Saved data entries
====
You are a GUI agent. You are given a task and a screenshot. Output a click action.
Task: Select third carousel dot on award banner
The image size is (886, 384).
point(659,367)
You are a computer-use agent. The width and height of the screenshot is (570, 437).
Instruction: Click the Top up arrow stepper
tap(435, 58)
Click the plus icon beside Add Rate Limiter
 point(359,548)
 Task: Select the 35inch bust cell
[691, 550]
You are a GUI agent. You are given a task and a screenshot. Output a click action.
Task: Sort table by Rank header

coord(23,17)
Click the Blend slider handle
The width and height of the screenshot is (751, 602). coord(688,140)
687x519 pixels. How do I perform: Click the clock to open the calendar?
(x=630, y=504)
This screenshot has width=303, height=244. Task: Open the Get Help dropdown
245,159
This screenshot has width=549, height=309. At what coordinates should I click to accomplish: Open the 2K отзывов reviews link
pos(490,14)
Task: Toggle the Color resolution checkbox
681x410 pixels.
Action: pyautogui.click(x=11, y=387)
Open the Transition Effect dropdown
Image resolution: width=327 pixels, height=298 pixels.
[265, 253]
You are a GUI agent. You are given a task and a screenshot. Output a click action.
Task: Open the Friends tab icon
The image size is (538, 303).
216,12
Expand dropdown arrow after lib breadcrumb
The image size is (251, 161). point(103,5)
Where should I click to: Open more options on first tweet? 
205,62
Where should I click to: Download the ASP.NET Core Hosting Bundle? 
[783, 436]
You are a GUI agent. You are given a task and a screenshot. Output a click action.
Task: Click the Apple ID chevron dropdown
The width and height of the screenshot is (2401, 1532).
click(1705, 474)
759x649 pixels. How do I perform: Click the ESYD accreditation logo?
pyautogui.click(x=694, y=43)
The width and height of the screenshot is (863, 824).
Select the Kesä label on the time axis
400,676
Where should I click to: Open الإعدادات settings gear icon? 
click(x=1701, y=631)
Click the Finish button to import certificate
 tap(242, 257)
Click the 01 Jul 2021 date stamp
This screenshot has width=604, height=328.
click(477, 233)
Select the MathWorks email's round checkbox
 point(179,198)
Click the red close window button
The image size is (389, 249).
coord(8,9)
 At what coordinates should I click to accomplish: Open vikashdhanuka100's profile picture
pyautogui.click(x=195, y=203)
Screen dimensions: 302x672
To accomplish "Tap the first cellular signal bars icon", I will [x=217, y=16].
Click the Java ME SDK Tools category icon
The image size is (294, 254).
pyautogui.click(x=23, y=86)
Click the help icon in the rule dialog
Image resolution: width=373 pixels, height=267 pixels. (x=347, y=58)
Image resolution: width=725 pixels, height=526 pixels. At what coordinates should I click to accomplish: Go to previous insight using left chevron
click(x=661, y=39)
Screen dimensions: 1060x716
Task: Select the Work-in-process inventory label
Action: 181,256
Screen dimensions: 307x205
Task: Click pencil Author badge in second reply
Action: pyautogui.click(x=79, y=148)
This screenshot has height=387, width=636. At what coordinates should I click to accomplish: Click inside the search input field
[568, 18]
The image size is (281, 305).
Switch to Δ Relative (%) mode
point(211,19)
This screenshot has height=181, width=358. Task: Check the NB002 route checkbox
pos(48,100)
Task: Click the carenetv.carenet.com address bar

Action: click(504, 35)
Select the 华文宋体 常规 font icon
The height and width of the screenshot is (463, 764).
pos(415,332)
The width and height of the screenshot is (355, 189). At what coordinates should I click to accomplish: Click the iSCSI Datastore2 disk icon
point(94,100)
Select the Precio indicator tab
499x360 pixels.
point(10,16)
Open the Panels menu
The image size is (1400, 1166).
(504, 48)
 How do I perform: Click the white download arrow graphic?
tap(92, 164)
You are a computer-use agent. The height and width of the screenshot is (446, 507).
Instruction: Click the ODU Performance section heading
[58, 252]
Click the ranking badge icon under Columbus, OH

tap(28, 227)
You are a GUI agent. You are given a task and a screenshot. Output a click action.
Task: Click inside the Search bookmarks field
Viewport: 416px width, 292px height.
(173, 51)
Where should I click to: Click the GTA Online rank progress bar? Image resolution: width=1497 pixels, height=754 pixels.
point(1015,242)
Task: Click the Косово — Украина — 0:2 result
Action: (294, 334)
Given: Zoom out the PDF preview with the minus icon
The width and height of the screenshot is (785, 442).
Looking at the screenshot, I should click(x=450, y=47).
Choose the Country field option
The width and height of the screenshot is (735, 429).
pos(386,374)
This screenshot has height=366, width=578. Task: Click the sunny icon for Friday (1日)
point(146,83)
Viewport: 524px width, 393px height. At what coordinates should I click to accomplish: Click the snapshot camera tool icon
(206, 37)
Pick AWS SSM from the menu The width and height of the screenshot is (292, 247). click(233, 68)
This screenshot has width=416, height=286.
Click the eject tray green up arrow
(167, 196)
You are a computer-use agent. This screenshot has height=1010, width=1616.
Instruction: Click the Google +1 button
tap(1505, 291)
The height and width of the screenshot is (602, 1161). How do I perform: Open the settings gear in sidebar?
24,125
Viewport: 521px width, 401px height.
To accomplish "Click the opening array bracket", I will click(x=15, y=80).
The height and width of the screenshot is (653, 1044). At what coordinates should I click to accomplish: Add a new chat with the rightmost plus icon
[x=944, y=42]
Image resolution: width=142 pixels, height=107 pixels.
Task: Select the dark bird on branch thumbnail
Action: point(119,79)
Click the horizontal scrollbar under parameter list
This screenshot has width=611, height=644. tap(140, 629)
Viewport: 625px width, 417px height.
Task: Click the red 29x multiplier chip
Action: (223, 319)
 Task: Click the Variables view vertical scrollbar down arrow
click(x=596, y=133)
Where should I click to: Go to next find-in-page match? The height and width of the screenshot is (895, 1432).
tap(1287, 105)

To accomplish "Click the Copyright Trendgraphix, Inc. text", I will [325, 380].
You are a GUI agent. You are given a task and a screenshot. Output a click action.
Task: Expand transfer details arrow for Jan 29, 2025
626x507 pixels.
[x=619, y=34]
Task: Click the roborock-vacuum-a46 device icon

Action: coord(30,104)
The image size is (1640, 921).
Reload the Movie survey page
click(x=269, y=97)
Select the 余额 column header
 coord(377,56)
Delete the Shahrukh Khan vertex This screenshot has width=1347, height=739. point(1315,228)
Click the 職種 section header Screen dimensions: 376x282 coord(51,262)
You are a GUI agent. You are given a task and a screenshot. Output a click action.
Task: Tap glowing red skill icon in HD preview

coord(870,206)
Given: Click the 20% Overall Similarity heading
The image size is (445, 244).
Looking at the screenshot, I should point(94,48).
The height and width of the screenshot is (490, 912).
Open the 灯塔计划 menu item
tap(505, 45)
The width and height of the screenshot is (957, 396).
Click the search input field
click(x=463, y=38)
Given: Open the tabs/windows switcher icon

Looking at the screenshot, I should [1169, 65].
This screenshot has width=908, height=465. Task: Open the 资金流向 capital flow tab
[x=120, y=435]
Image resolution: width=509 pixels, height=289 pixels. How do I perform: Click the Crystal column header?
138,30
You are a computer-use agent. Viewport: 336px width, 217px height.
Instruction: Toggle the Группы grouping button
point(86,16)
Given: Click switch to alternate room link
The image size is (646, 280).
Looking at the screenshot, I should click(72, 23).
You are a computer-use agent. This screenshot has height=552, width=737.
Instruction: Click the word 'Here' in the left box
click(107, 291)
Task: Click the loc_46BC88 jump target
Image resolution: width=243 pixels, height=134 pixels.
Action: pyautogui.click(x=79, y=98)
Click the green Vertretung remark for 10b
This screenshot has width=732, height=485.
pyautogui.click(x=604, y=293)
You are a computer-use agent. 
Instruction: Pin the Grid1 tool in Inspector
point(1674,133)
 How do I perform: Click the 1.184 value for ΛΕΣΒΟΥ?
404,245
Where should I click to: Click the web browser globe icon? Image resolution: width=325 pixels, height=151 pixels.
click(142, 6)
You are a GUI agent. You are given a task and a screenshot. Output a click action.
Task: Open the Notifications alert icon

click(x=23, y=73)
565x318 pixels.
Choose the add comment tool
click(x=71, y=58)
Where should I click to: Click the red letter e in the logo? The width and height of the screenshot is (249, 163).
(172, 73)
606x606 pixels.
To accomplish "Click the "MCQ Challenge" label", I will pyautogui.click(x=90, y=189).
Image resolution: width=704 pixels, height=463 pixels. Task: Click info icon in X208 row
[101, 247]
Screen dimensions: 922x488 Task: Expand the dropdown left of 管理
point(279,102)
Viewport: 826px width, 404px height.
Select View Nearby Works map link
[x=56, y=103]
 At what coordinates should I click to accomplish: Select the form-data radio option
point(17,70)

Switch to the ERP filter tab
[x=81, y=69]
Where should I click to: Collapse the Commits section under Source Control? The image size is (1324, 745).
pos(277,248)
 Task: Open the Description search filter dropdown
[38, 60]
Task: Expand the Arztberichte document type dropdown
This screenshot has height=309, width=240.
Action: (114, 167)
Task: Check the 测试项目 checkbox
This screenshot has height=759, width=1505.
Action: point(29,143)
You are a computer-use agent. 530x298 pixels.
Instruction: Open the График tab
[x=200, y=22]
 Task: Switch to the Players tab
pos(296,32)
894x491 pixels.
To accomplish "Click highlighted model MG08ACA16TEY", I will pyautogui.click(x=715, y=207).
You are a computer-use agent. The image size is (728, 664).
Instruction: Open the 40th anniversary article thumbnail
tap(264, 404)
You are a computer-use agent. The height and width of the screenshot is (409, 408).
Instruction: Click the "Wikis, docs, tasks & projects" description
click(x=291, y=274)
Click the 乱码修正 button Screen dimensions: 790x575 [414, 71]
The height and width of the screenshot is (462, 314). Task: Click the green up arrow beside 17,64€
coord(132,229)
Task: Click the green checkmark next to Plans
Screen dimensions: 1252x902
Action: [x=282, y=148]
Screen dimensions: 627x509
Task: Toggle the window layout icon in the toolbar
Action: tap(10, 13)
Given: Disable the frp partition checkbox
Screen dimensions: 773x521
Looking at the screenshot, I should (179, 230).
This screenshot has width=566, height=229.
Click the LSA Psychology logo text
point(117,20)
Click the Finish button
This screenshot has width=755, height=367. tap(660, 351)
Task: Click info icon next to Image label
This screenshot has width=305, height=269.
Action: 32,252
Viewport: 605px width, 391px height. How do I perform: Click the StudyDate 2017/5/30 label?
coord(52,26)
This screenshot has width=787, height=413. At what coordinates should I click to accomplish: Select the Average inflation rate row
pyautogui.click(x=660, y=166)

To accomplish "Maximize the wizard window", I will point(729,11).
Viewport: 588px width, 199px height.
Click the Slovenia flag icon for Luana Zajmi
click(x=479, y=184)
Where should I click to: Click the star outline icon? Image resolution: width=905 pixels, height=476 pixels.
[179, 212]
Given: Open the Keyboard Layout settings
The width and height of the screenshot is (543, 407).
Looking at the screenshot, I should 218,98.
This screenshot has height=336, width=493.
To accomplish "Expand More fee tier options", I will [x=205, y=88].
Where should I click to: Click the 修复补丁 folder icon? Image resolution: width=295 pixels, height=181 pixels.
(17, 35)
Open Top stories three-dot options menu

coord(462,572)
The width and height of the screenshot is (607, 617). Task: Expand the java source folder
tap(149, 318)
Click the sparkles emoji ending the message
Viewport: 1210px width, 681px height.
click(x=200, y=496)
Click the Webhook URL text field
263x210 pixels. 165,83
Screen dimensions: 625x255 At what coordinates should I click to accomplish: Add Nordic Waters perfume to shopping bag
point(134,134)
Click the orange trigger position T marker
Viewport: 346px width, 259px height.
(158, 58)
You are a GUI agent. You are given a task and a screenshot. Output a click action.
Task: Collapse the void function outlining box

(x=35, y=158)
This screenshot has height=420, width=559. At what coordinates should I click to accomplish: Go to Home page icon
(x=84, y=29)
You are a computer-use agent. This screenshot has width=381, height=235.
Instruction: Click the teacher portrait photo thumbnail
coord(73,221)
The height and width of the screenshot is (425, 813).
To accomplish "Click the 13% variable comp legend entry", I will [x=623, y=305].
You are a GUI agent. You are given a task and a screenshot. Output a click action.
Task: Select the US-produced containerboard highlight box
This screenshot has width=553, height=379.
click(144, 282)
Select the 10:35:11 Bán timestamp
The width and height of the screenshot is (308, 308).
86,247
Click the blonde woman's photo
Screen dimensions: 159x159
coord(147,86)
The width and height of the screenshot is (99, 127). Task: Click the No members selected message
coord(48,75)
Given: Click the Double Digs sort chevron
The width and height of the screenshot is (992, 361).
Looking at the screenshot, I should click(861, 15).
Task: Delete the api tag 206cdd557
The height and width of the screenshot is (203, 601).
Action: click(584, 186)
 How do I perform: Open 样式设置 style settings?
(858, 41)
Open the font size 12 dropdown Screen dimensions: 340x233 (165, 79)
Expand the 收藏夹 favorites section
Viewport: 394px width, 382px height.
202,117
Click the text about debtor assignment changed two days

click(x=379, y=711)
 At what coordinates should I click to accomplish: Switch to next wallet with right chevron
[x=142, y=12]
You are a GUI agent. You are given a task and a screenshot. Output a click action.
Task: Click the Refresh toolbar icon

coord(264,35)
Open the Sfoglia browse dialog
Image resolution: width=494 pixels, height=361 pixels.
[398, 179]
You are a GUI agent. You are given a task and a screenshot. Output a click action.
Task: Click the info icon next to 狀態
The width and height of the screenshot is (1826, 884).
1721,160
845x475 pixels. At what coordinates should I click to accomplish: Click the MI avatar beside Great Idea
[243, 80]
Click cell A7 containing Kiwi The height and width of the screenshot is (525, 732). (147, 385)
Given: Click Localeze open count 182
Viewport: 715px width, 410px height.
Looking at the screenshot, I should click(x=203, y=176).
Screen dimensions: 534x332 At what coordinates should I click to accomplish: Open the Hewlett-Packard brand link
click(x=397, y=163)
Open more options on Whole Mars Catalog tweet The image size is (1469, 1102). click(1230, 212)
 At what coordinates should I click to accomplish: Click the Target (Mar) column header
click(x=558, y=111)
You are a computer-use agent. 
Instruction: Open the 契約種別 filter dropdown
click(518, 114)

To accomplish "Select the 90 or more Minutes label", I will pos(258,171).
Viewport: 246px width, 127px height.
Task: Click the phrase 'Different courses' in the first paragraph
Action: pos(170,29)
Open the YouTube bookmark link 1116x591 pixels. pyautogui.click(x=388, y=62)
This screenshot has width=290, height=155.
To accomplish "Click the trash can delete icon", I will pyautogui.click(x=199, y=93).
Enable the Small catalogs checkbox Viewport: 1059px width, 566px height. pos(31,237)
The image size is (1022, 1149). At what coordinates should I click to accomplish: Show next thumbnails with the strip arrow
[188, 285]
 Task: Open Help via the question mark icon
====
** TASK DIRECTIONS **
Output, from the data above, the lines from the line with "Image resolution: width=704" to the line with "You are a computer-use agent. 530x298 pixels." exactly as they stand, both ends included and nothing else.

** YOUR SOLUTION **
Image resolution: width=704 pixels, height=463 pixels. Task: Click info icon in X208 row
[101, 247]
Screen dimensions: 922x488 Task: Expand the dropdown left of 管理
point(279,102)
Viewport: 826px width, 404px height.
Select View Nearby Works map link
[x=56, y=103]
 At what coordinates should I click to accomplish: Select the form-data radio option
point(17,70)

Switch to the ERP filter tab
[x=81, y=69]
Where should I click to: Collapse the Commits section under Source Control? The image size is (1324, 745).
pos(277,248)
 Task: Open the Description search filter dropdown
[38, 60]
Task: Expand the Arztberichte document type dropdown
This screenshot has height=309, width=240.
Action: (114, 167)
Task: Check the 测试项目 checkbox
This screenshot has height=759, width=1505.
Action: point(29,143)
You are a computer-use agent. 530x298 pixels.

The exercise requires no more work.